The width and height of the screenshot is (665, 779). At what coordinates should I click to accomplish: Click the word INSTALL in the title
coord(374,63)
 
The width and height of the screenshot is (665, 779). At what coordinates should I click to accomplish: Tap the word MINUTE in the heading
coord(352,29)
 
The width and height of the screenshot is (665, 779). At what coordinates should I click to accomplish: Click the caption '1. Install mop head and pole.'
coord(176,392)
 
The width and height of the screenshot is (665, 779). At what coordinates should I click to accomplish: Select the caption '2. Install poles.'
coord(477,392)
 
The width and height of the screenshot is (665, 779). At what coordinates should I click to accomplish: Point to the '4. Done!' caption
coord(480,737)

* * *

> [Your goal] Can you give back only the lines starting with the one containing "in the heading" and going on through the one containing "coord(352,29)", with "Tap" replaced by "Press" and everything else unchanged?

> [Output of the task]
The width and height of the screenshot is (665, 779). At what coordinates should I click to accomplish: Press the word MINUTE in the heading
coord(352,29)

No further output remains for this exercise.